[Task directions] Repeat only the stretch of lines below that runs from the line with "Task: Click the Undo arrow icon in menu" through the line with "Click the 结果展示", unaltered.

=== Begin Enclosure ===

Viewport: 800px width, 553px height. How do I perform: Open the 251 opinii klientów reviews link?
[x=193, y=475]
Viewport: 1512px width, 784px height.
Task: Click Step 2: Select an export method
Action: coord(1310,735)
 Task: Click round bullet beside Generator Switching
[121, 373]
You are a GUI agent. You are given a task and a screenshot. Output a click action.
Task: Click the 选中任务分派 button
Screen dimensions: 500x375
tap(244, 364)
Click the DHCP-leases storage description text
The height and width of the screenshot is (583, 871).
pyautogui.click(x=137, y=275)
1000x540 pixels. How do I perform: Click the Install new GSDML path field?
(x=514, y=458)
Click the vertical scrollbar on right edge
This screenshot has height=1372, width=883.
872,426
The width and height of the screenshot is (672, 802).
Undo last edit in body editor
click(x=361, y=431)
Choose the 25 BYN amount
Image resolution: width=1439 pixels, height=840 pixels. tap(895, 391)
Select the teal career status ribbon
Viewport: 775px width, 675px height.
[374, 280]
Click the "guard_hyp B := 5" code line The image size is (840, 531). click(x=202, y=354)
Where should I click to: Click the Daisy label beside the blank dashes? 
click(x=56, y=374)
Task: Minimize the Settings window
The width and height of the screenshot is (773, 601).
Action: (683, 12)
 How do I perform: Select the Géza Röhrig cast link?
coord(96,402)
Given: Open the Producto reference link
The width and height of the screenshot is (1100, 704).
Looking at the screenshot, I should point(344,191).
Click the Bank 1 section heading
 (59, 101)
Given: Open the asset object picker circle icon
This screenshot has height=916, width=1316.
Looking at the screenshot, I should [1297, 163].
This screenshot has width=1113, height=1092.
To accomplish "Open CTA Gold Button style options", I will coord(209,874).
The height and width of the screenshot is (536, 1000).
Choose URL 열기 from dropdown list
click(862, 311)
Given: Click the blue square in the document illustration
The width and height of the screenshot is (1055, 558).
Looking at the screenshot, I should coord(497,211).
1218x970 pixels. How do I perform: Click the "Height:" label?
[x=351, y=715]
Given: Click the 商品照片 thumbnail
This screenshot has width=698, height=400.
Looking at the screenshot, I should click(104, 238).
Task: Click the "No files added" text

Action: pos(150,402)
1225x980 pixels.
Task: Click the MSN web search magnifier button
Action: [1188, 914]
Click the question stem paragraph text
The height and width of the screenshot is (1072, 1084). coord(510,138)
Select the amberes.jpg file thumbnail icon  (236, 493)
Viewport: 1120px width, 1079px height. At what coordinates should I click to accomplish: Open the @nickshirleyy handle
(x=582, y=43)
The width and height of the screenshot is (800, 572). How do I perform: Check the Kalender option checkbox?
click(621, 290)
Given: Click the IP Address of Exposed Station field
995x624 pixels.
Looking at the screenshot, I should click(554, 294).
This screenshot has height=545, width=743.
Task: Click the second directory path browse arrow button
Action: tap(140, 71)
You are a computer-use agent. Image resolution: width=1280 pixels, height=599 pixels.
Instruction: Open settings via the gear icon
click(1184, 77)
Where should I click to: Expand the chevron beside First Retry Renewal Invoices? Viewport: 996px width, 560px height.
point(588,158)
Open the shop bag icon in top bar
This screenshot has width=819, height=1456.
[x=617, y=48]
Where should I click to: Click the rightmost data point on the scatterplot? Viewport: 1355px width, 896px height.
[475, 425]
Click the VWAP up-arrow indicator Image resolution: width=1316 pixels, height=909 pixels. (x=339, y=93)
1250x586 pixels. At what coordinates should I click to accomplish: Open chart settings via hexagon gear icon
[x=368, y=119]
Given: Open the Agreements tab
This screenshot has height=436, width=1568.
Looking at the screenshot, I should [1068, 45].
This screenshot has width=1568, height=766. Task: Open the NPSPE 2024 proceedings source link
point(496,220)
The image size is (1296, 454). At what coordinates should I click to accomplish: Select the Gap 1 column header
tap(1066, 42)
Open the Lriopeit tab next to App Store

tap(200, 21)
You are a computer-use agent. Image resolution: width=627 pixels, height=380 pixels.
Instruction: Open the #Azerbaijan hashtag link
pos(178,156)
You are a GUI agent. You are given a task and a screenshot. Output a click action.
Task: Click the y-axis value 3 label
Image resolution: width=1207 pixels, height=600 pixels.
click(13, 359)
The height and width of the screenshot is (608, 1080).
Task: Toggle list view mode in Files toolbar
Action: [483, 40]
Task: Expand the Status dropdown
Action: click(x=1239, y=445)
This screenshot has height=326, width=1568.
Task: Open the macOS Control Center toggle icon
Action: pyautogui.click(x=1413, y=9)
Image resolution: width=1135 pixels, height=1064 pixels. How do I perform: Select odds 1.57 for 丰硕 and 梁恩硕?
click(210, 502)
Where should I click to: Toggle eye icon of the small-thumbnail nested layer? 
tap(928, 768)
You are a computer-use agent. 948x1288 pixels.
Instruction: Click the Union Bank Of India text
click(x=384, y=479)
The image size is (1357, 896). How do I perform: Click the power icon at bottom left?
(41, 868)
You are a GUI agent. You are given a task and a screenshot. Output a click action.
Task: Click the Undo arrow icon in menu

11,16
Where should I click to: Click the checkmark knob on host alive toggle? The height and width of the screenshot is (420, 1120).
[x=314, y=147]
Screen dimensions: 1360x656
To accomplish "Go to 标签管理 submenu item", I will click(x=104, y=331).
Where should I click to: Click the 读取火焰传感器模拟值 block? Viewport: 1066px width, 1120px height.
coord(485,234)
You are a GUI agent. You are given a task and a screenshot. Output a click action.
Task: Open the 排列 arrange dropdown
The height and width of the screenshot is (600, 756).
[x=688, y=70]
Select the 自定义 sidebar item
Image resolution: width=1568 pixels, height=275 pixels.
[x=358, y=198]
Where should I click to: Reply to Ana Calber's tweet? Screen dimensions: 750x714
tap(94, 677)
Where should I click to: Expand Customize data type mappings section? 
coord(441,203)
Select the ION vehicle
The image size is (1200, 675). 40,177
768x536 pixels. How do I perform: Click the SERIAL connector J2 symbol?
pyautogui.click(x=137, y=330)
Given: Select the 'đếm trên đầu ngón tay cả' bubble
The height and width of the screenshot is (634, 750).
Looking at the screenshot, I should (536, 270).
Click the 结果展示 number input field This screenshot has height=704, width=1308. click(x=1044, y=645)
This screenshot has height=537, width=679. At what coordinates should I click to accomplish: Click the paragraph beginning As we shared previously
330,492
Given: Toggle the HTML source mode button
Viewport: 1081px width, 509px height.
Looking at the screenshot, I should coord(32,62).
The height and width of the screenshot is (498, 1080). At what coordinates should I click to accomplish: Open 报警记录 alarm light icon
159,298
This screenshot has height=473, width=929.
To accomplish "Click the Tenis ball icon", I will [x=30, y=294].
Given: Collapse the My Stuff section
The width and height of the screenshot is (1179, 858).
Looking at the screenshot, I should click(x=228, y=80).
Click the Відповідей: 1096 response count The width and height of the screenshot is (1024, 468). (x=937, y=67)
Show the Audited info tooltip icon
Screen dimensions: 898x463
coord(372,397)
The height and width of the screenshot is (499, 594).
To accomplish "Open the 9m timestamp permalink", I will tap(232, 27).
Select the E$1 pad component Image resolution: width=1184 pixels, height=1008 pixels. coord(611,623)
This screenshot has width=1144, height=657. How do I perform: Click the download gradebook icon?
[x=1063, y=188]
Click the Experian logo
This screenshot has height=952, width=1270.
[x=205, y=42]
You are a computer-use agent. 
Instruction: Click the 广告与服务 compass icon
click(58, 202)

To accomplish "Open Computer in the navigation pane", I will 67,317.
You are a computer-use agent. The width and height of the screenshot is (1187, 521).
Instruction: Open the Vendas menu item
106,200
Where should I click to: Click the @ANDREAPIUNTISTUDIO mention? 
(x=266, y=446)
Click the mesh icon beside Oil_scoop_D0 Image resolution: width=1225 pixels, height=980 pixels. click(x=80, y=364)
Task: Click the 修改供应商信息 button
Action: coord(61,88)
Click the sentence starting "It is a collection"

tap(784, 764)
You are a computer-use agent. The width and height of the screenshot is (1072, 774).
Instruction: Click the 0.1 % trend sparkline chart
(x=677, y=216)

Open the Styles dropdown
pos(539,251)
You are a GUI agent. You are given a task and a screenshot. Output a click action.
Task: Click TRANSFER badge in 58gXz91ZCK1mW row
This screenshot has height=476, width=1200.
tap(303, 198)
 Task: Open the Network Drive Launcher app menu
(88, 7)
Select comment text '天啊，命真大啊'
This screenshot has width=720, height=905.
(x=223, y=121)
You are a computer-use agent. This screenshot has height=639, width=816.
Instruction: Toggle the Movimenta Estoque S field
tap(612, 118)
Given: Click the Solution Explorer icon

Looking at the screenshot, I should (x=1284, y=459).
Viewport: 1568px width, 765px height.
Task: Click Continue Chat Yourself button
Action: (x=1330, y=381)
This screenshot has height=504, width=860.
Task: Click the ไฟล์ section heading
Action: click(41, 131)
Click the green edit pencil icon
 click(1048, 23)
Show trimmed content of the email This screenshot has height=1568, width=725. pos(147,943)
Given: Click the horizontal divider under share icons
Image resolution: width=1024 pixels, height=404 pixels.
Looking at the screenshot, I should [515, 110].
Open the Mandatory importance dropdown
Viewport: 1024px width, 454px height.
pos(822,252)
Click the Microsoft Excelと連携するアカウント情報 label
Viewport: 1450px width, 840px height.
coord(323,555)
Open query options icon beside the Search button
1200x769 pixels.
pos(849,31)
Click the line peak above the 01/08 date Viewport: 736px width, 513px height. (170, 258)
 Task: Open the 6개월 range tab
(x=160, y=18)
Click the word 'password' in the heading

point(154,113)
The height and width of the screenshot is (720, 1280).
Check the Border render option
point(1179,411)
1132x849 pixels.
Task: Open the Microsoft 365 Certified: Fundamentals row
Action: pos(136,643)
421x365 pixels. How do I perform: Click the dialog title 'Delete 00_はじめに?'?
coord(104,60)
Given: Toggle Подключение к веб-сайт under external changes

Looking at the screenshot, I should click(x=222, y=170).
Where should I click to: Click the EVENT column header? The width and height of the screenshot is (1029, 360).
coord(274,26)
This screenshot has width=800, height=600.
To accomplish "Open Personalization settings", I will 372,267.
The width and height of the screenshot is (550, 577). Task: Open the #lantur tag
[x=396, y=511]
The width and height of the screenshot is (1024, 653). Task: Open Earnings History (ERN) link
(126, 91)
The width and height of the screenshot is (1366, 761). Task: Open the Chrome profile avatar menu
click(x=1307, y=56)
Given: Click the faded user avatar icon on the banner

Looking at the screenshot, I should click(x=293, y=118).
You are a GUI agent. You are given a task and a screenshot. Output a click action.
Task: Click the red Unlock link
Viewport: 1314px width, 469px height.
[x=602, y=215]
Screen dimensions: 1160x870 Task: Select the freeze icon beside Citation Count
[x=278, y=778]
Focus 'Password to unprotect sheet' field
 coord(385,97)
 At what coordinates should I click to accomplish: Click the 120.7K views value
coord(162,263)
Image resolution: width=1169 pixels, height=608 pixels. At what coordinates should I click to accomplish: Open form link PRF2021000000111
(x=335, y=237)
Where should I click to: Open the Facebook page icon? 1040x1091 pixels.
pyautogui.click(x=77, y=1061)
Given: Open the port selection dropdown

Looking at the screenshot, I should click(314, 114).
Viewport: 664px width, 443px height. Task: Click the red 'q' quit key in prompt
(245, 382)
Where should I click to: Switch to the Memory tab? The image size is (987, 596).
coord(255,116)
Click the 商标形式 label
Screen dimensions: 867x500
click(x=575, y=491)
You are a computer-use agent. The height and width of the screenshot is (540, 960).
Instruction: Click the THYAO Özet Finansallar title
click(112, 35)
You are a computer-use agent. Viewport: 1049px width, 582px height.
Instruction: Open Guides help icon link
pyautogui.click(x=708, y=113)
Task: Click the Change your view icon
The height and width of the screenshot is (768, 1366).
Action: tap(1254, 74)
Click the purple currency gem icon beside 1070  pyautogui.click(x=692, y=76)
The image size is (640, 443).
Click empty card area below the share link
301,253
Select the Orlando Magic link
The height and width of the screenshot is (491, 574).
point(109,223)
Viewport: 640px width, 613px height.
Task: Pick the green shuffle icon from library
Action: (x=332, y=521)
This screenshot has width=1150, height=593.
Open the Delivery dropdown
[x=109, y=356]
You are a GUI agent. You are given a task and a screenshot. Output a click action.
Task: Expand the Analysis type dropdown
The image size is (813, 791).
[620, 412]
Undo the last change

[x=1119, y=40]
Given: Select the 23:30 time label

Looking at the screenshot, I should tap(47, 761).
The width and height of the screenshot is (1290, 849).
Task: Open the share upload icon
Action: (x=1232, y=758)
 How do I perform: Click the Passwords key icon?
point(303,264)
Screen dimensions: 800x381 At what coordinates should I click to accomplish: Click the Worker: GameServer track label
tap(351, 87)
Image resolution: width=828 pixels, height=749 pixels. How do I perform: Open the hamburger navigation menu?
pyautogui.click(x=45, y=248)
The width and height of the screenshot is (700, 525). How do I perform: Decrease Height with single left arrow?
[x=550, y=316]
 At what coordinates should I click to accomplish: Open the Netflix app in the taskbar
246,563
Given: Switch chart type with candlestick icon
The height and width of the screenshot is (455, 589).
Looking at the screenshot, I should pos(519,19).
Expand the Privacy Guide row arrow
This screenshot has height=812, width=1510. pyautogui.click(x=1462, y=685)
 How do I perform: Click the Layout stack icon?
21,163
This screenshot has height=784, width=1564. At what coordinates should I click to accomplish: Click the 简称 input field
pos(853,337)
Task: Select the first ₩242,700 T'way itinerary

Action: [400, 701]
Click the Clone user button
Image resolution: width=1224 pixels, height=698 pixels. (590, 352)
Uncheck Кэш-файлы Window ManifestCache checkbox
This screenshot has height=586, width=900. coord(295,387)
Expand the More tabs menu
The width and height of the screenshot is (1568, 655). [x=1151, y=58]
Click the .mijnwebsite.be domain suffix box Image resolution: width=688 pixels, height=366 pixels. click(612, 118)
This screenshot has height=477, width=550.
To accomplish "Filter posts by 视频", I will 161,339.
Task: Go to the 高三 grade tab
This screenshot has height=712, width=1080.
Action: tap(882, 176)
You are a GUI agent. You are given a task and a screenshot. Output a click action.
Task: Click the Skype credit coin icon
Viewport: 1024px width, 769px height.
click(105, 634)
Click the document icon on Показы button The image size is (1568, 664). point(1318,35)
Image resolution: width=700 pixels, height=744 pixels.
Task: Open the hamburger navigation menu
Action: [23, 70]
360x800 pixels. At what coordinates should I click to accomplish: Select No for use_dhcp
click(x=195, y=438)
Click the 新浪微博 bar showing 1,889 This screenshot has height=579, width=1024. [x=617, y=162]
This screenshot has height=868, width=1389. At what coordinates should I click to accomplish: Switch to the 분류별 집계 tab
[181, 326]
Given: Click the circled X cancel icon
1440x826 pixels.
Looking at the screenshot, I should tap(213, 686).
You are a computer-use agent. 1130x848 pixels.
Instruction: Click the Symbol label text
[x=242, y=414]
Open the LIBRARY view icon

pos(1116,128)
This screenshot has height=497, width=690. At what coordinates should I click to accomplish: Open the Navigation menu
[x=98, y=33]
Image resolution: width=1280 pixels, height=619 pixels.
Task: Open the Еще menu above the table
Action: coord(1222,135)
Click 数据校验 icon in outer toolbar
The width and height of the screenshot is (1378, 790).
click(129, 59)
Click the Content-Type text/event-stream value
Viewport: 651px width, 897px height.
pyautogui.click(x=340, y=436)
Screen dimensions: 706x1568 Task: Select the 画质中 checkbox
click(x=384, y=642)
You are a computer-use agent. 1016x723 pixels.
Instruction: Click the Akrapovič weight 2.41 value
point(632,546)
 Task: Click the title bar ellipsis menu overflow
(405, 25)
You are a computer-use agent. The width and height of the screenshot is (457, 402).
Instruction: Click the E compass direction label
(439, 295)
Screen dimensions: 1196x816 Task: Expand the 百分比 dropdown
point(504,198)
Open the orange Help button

=== End Enclosure ===

[Solution to this problem]
Task: Click the Undo arrow icon in menu

11,16
Where should I click to: Click the checkmark knob on host alive toggle? The height and width of the screenshot is (420, 1120).
[x=314, y=147]
Screen dimensions: 1360x656
To accomplish "Go to 标签管理 submenu item", I will click(x=104, y=331).
Where should I click to: Click the 读取火焰传感器模拟值 block? Viewport: 1066px width, 1120px height.
coord(485,234)
You are a GUI agent. You are given a task and a screenshot. Output a click action.
Task: Open the 排列 arrange dropdown
The height and width of the screenshot is (600, 756).
[x=688, y=70]
Select the 自定义 sidebar item
Image resolution: width=1568 pixels, height=275 pixels.
[x=358, y=198]
Where should I click to: Reply to Ana Calber's tweet? Screen dimensions: 750x714
tap(94, 677)
Where should I click to: Expand Customize data type mappings section? 
coord(441,203)
Select the ION vehicle
The image size is (1200, 675). 40,177
768x536 pixels. How do I perform: Click the SERIAL connector J2 symbol?
pyautogui.click(x=137, y=330)
Given: Select the 'đếm trên đầu ngón tay cả' bubble
The height and width of the screenshot is (634, 750).
Looking at the screenshot, I should (536, 270).
Click the 结果展示 number input field This screenshot has height=704, width=1308. click(x=1044, y=645)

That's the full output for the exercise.